**YOUR ASSIGNMENT:** Only the lines from the one containing "This screenshot has height=608, width=1024." through the final line below belong in the output, copied exactly and without pictures.

**PROVIDED MATERIAL:**
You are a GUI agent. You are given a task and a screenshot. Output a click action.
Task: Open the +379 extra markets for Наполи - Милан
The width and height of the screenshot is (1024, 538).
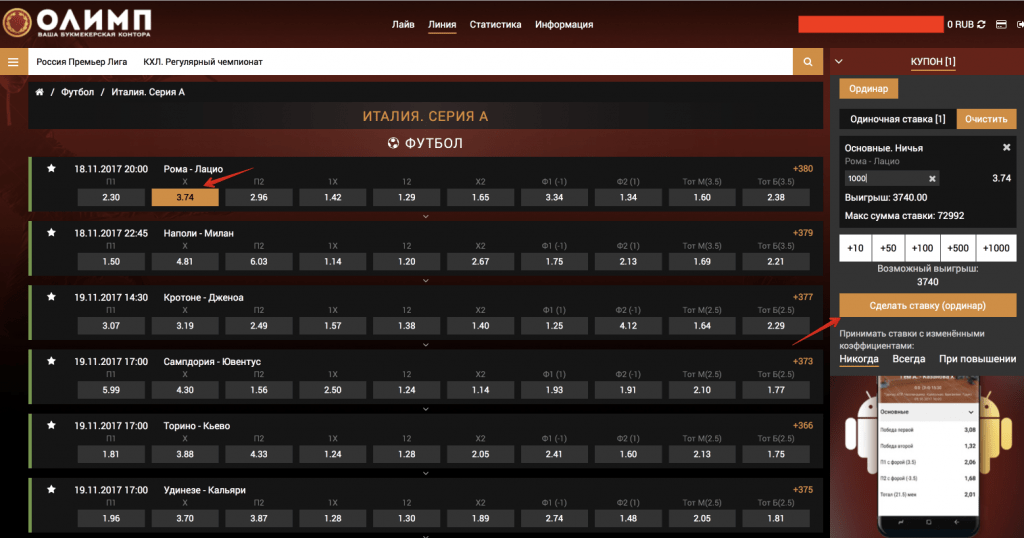point(803,233)
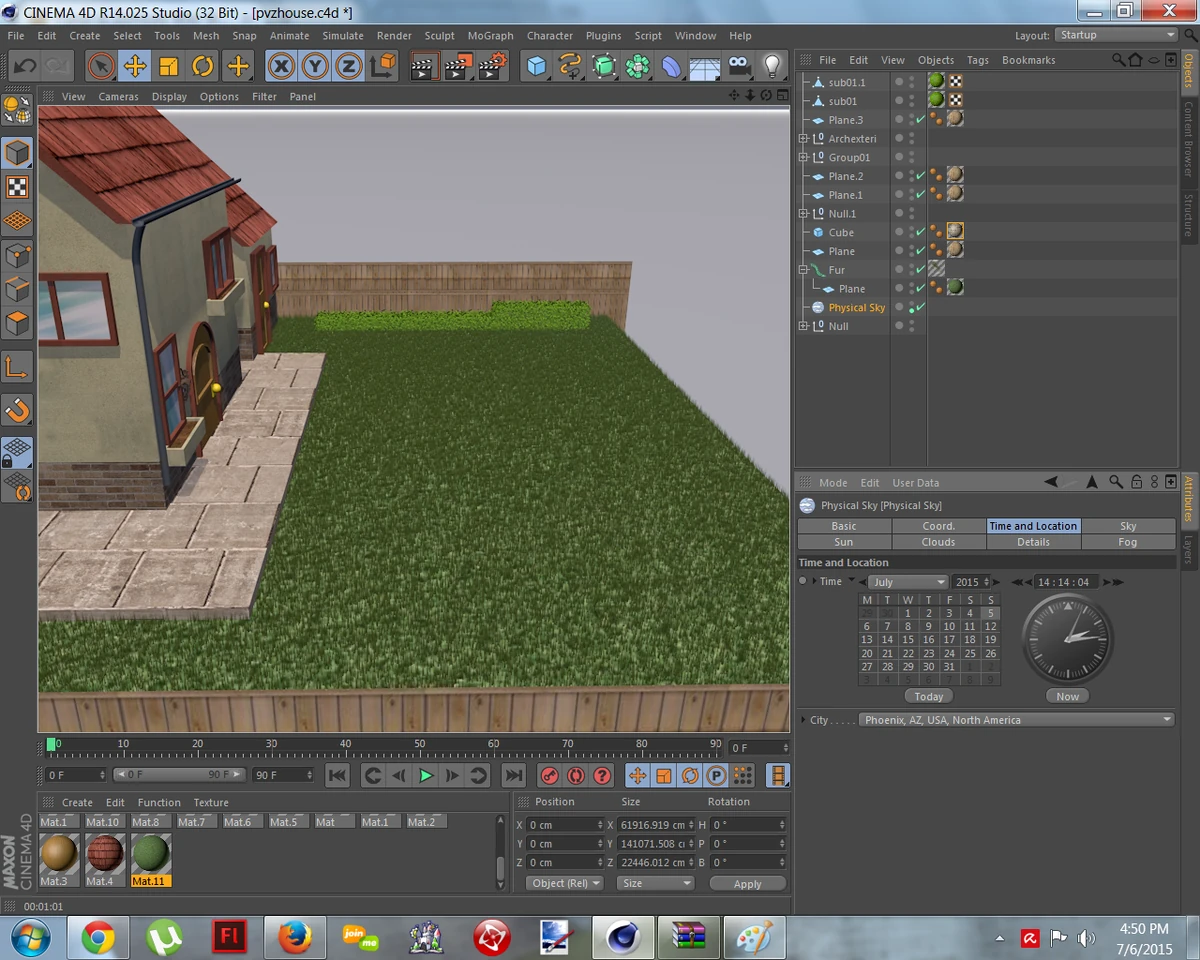Open the City dropdown showing Phoenix, AZ
Image resolution: width=1200 pixels, height=960 pixels.
click(1016, 719)
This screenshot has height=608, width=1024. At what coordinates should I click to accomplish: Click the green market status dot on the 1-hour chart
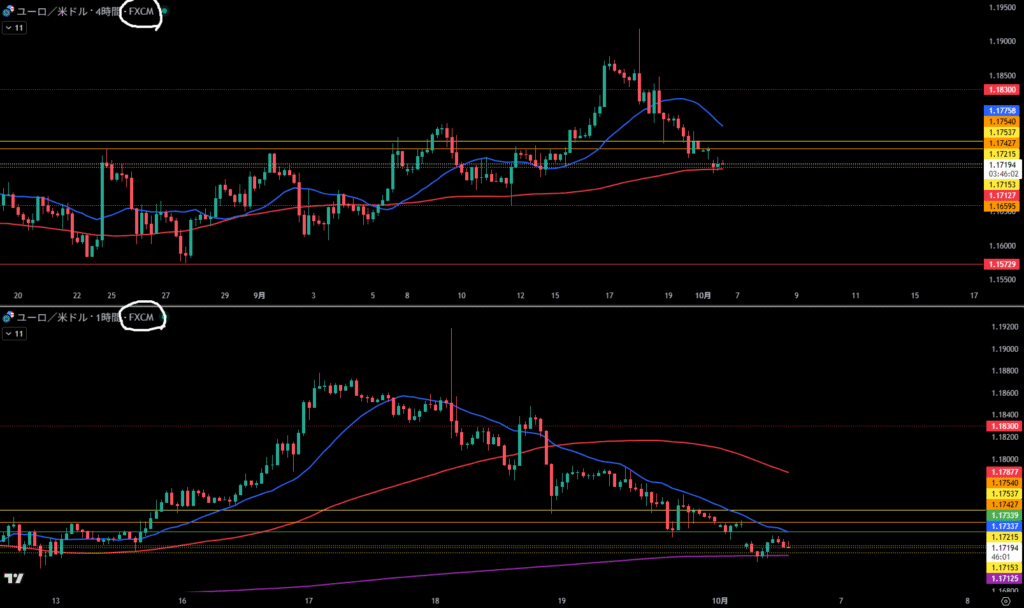pos(165,318)
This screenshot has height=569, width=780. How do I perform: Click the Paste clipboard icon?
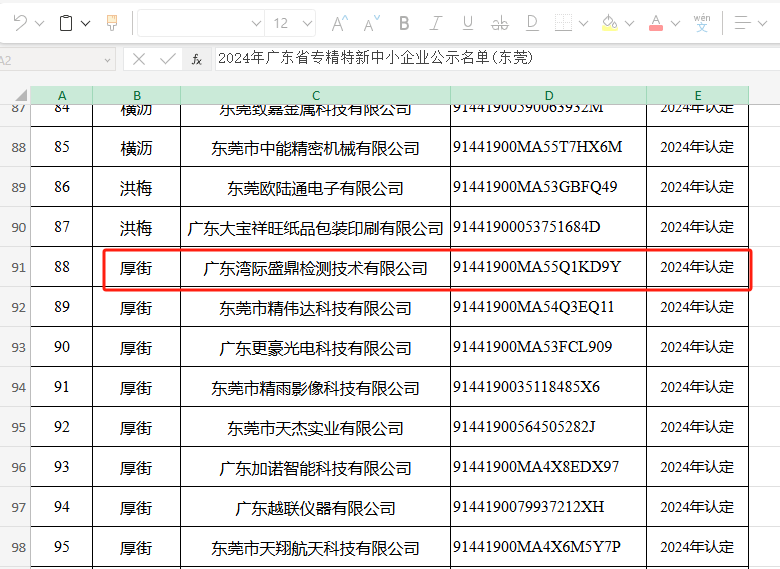(x=66, y=23)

**WRITTEN RESPONSE:**
This screenshot has height=608, width=1024. At what coordinates should I click to accomplish: Click the green market status dot on the 1-hour chart
pos(165,318)
This screenshot has height=569, width=780. How do I perform: Click the Paste clipboard icon?
(x=66, y=23)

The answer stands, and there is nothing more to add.